__Your instructions__
Would you write out the entries that follow word for word, omitting any images?

__Records for the exercise__
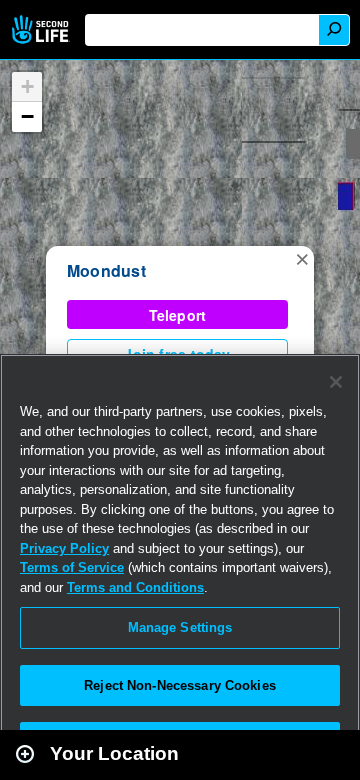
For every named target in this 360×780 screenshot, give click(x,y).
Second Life (42, 29)
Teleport (178, 315)
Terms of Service (72, 567)
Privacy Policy (64, 548)
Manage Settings (180, 627)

__Task output__
For every named target in this 360×780 screenshot, give click(x,y).
Second Life (42, 29)
Teleport (178, 315)
Terms of Service (72, 567)
Privacy Policy (64, 548)
Manage Settings (180, 627)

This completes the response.